**EXERCISE DETAILS:** In the listing below, the lines starting at the line with "Given: Click the" and ending at the line with "You are a computer-use" are to be output verbatim. Images stay out of the copy.

**THE INPUT:**
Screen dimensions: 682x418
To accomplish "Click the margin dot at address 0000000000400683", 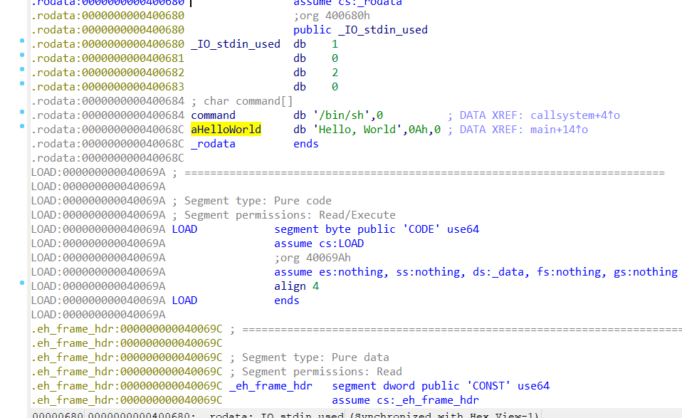I will pos(22,84).
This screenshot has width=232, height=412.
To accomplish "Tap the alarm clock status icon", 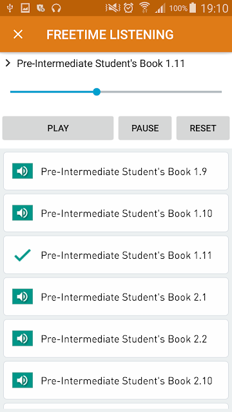I will (129, 8).
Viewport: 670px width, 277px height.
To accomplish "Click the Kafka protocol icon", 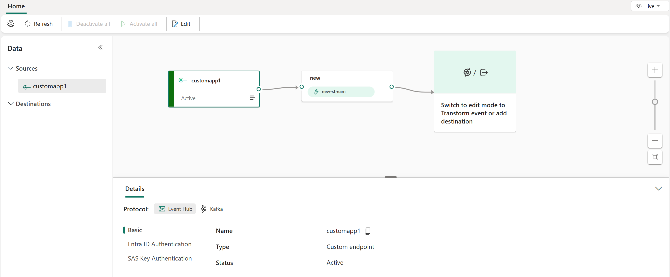I will 204,209.
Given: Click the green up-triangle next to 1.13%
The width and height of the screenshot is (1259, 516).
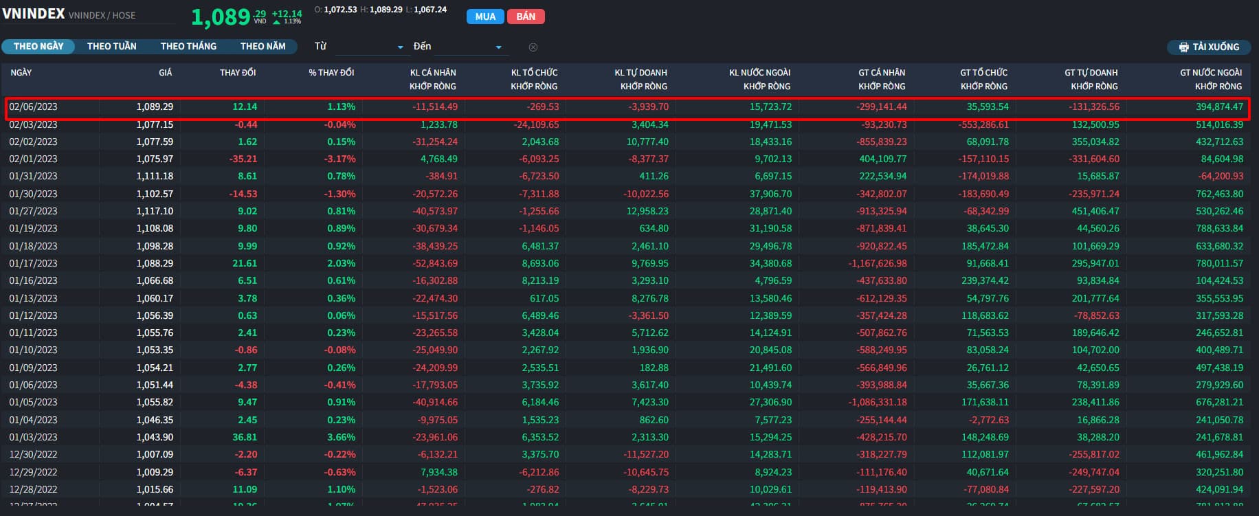Looking at the screenshot, I should [277, 22].
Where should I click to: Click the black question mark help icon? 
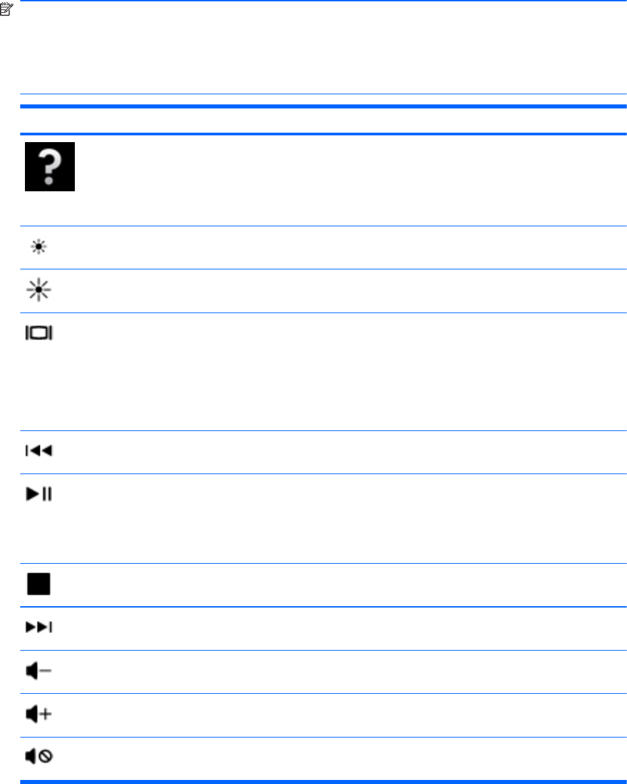[x=50, y=166]
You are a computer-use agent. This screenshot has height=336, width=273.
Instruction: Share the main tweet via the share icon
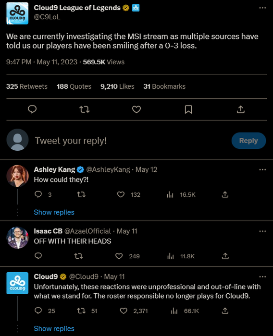[241, 109]
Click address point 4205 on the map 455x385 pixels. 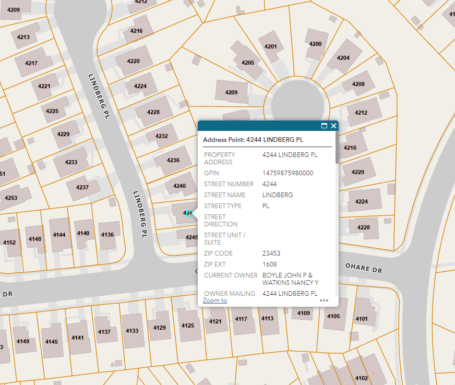tap(247, 63)
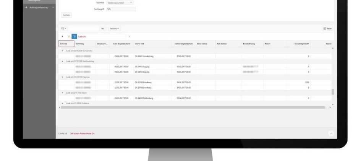The image size is (361, 161).
Task: Click Set Screen Reader Mode On link
Action: (x=82, y=133)
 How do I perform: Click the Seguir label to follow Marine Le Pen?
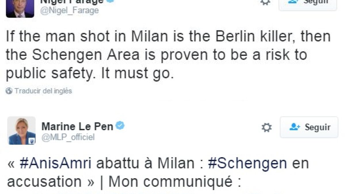pyautogui.click(x=317, y=127)
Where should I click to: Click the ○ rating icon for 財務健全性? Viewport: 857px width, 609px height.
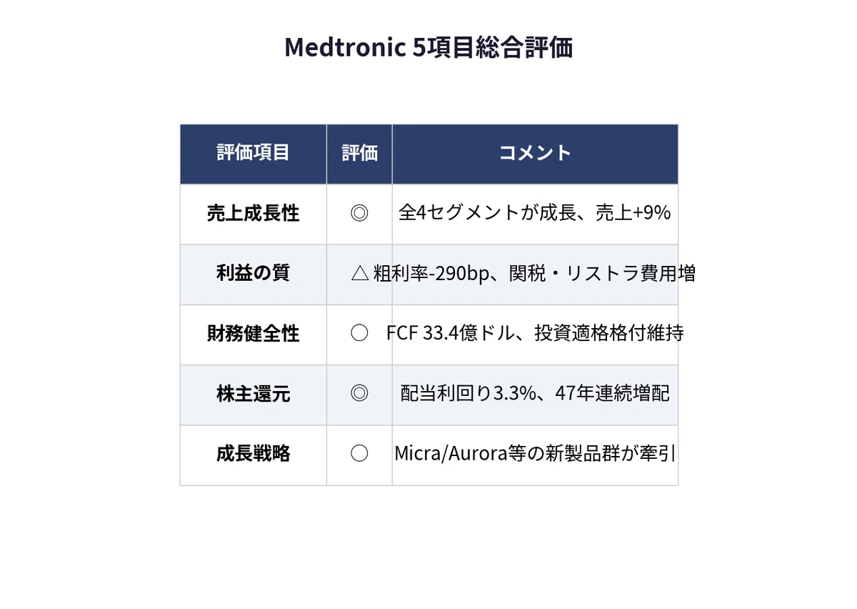click(359, 334)
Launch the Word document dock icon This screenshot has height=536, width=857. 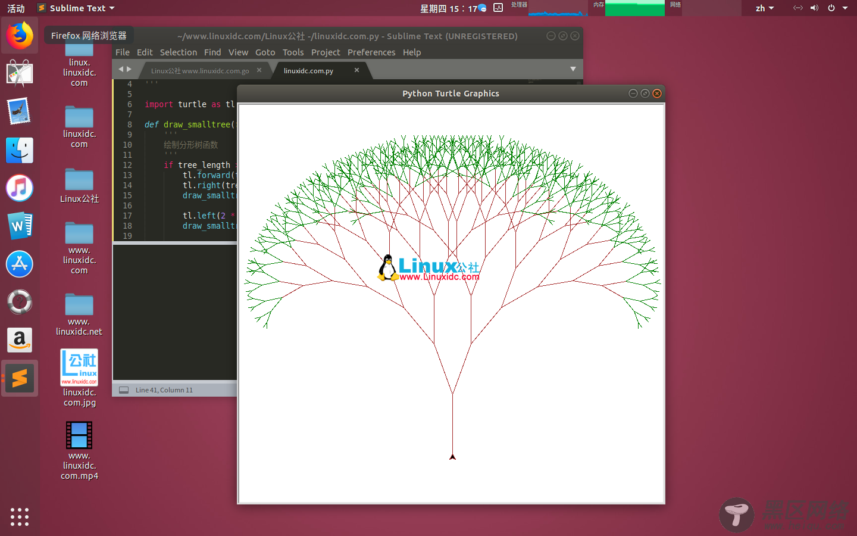point(20,226)
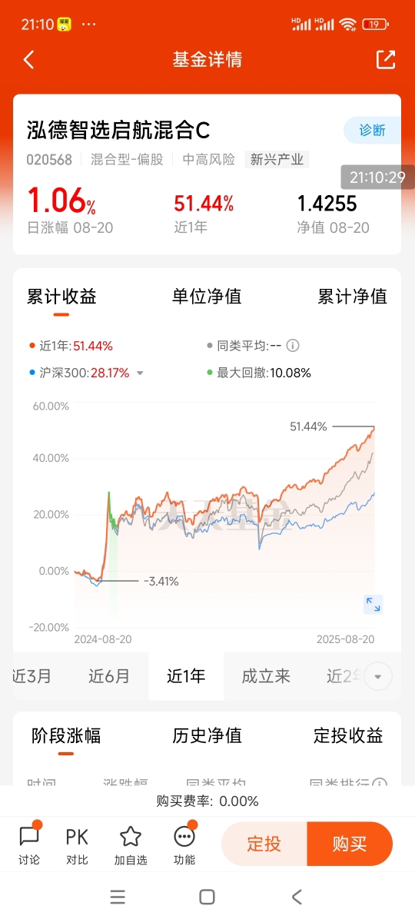Image resolution: width=415 pixels, height=922 pixels.
Task: Expand the 沪深300 benchmark dropdown
Action: coord(140,373)
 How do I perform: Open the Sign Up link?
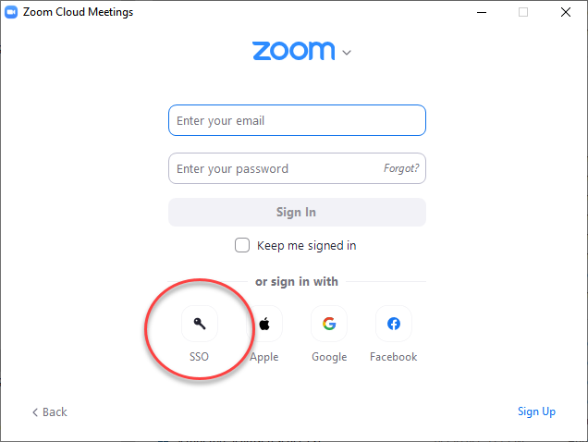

**EXERCISE RESULT:**
Given: Click the green up-triangle next to 1.13%
The width and height of the screenshot is (1259, 516).
Looking at the screenshot, I should [277, 22].
Where should I click to: Click the black question mark help icon? 
[x=50, y=166]
You are a computer-use agent. This screenshot has height=336, width=273.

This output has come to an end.